WORK TO COMPLETE:
Be exact. Print each record as it stands.

SOURCE RECORDS:
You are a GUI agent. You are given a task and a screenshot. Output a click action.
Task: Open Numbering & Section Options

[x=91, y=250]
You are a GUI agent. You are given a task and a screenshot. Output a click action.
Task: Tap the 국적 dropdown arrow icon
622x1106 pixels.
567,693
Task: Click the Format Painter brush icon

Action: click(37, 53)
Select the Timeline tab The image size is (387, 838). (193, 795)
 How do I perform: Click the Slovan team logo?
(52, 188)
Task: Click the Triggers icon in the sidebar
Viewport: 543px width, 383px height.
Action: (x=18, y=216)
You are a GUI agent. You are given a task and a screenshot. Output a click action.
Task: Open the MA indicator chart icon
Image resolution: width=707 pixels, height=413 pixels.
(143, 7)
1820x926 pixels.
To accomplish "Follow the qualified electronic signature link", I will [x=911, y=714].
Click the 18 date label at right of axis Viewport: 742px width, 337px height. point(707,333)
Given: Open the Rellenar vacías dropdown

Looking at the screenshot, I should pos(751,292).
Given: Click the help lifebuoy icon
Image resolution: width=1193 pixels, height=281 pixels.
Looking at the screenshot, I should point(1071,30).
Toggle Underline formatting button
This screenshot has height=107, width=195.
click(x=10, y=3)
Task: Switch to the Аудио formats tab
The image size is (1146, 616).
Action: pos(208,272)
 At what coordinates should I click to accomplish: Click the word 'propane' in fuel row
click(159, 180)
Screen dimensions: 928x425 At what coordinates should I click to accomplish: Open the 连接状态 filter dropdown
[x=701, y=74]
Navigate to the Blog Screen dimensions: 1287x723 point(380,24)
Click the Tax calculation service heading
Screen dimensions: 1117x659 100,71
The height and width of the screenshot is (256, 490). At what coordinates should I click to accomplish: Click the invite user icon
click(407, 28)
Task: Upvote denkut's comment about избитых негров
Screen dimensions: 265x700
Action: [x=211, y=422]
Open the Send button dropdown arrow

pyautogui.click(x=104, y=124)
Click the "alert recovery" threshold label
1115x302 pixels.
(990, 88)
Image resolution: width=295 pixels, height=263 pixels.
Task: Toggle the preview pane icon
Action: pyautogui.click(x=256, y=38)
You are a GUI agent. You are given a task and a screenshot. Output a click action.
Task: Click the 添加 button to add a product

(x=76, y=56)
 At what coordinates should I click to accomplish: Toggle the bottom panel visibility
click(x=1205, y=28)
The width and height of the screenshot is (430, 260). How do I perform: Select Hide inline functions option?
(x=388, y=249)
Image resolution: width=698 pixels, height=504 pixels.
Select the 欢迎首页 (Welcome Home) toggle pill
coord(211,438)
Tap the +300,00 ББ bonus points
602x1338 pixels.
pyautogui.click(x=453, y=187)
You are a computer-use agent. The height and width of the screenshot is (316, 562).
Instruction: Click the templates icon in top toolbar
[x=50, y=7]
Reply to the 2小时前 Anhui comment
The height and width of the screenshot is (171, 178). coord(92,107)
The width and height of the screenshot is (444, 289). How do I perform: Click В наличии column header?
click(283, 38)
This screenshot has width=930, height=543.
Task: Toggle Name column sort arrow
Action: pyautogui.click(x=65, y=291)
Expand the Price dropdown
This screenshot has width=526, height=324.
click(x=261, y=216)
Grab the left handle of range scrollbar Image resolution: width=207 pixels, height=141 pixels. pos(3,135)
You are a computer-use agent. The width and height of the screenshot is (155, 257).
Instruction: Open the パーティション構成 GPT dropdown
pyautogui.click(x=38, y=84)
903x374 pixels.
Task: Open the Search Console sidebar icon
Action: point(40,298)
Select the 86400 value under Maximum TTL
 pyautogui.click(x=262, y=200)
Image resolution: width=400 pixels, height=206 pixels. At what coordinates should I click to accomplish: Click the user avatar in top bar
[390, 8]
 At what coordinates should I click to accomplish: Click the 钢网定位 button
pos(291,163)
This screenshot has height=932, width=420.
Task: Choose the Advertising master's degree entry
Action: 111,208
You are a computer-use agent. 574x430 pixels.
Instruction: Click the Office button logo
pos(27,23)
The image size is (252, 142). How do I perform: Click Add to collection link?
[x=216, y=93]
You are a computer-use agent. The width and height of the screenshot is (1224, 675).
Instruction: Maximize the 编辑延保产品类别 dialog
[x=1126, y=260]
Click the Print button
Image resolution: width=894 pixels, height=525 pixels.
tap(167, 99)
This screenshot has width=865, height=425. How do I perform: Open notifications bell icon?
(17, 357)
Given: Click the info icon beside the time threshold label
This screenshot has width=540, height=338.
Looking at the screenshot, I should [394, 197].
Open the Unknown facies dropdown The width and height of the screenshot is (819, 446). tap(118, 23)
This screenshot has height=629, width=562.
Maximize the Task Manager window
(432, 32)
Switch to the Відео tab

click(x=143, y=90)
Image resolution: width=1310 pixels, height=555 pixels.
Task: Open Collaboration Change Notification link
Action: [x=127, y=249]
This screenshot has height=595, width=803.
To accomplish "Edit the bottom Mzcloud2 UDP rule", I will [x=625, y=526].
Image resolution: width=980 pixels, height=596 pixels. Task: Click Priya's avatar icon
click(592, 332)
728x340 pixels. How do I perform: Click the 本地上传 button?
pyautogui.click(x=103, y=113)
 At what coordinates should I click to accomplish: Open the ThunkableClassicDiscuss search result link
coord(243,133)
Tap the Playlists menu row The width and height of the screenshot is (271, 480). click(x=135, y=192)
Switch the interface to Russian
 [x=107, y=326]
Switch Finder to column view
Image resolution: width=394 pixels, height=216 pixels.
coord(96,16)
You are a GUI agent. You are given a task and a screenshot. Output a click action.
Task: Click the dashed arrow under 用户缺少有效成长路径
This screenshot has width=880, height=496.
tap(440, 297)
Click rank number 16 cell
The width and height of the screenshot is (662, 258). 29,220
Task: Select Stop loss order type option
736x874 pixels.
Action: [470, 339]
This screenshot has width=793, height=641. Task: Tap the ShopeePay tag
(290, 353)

WRITTEN ANSWER:
You are a GUI agent. You are given a task and a screenshot. Output a click action.
Task: Open Numbering & Section Options

[x=91, y=250]
You are a GUI agent. You are given a task and a screenshot. Output a click action.
Task: Tap the 국적 dropdown arrow icon
622x1106 pixels.
567,693
Task: Click the Format Painter brush icon

Action: click(37, 53)
Select the Timeline tab The image size is (387, 838). (193, 795)
 How do I perform: Click the Slovan team logo?
(52, 188)
Task: Click the Triggers icon in the sidebar
Viewport: 543px width, 383px height.
Action: (x=18, y=216)
You are a GUI agent. You are given a task and a screenshot. Output a click action.
Task: Open the MA indicator chart icon
Image resolution: width=707 pixels, height=413 pixels.
(143, 7)
1820x926 pixels.
To accomplish "Follow the qualified electronic signature link", I will [x=911, y=714].
Click the 18 date label at right of axis Viewport: 742px width, 337px height. point(707,333)
Given: Open the Rellenar vacías dropdown

Looking at the screenshot, I should pos(751,292).
Given: Click the help lifebuoy icon
Image resolution: width=1193 pixels, height=281 pixels.
Looking at the screenshot, I should point(1071,30).
Toggle Underline formatting button
This screenshot has height=107, width=195.
click(x=10, y=3)
Task: Switch to the Аудио formats tab
The image size is (1146, 616).
Action: pos(208,272)
 At what coordinates should I click to accomplish: Click the word 'propane' in fuel row
click(159, 180)
Screen dimensions: 928x425 At what coordinates should I click to accomplish: Open the 连接状态 filter dropdown
[x=701, y=74]
Navigate to the Blog Screen dimensions: 1287x723 point(380,24)
Click the Tax calculation service heading
Screen dimensions: 1117x659 100,71
The height and width of the screenshot is (256, 490). At what coordinates should I click to accomplish: Click the invite user icon
click(407, 28)
Task: Upvote denkut's comment about избитых негров
Screen dimensions: 265x700
Action: [x=211, y=422]
Open the Send button dropdown arrow

pyautogui.click(x=104, y=124)
Click the "alert recovery" threshold label
1115x302 pixels.
(990, 88)
Image resolution: width=295 pixels, height=263 pixels.
Task: Toggle the preview pane icon
Action: pyautogui.click(x=256, y=38)
You are a GUI agent. You are given a task and a screenshot. Output a click action.
Task: Click the 添加 button to add a product

(x=76, y=56)
 At what coordinates should I click to accomplish: Toggle the bottom panel visibility
click(x=1205, y=28)
The width and height of the screenshot is (430, 260). How do I perform: Select Hide inline functions option?
(x=388, y=249)
Image resolution: width=698 pixels, height=504 pixels.
Select the 欢迎首页 (Welcome Home) toggle pill
coord(211,438)
Tap the +300,00 ББ bonus points
602x1338 pixels.
pyautogui.click(x=453, y=187)
You are a computer-use agent. The height and width of the screenshot is (316, 562).
Instruction: Click the templates icon in top toolbar
[x=50, y=7]
Reply to the 2小时前 Anhui comment
The height and width of the screenshot is (171, 178). coord(92,107)
The width and height of the screenshot is (444, 289). How do I perform: Click В наличии column header?
click(283, 38)
This screenshot has width=930, height=543.
Task: Toggle Name column sort arrow
Action: pyautogui.click(x=65, y=291)
Expand the Price dropdown
This screenshot has width=526, height=324.
click(x=261, y=216)
Grab the left handle of range scrollbar Image resolution: width=207 pixels, height=141 pixels. pos(3,135)
You are a computer-use agent. The width and height of the screenshot is (155, 257).
Instruction: Open the パーティション構成 GPT dropdown
pyautogui.click(x=38, y=84)
903x374 pixels.
Task: Open the Search Console sidebar icon
Action: point(40,298)
Select the 86400 value under Maximum TTL
 pyautogui.click(x=262, y=200)
Image resolution: width=400 pixels, height=206 pixels. At what coordinates should I click to accomplish: Click the user avatar in top bar
[390, 8]
 At what coordinates should I click to accomplish: Click the 钢网定位 button
pos(291,163)
This screenshot has height=932, width=420.
Task: Choose the Advertising master's degree entry
Action: 111,208
You are a computer-use agent. 574x430 pixels.
Instruction: Click the Office button logo
pos(27,23)
The image size is (252, 142). How do I perform: Click Add to collection link?
[x=216, y=93]
You are a computer-use agent. The width and height of the screenshot is (1224, 675).
Instruction: Maximize the 编辑延保产品类别 dialog
[x=1126, y=260]
Click the Print button
Image resolution: width=894 pixels, height=525 pixels.
tap(167, 99)
This screenshot has width=865, height=425. How do I perform: Open notifications bell icon?
(17, 357)
Given: Click the info icon beside the time threshold label
This screenshot has width=540, height=338.
Looking at the screenshot, I should [394, 197].
Open the Unknown facies dropdown The width and height of the screenshot is (819, 446). tap(118, 23)
This screenshot has height=629, width=562.
Maximize the Task Manager window
(432, 32)
Switch to the Відео tab

click(x=143, y=90)
Image resolution: width=1310 pixels, height=555 pixels.
Task: Open Collaboration Change Notification link
Action: [x=127, y=249]
This screenshot has height=595, width=803.
To accomplish "Edit the bottom Mzcloud2 UDP rule", I will [x=625, y=526].
Image resolution: width=980 pixels, height=596 pixels. Task: Click Priya's avatar icon
click(592, 332)
728x340 pixels. How do I perform: Click the 本地上传 button?
pyautogui.click(x=103, y=113)
 At what coordinates should I click to accomplish: Open the ThunkableClassicDiscuss search result link
coord(243,133)
Tap the Playlists menu row The width and height of the screenshot is (271, 480). click(x=135, y=192)
Switch the interface to Russian
 [x=107, y=326]
Switch Finder to column view
Image resolution: width=394 pixels, height=216 pixels.
coord(96,16)
You are a GUI agent. You are given a task and a screenshot. Output a click action.
Task: Click the dashed arrow under 用户缺少有效成长路径
This screenshot has width=880, height=496.
tap(440, 297)
Click rank number 16 cell
The width and height of the screenshot is (662, 258). 29,220
Task: Select Stop loss order type option
736x874 pixels.
Action: [470, 339]
This screenshot has width=793, height=641. Task: Tap the ShopeePay tag
(290, 353)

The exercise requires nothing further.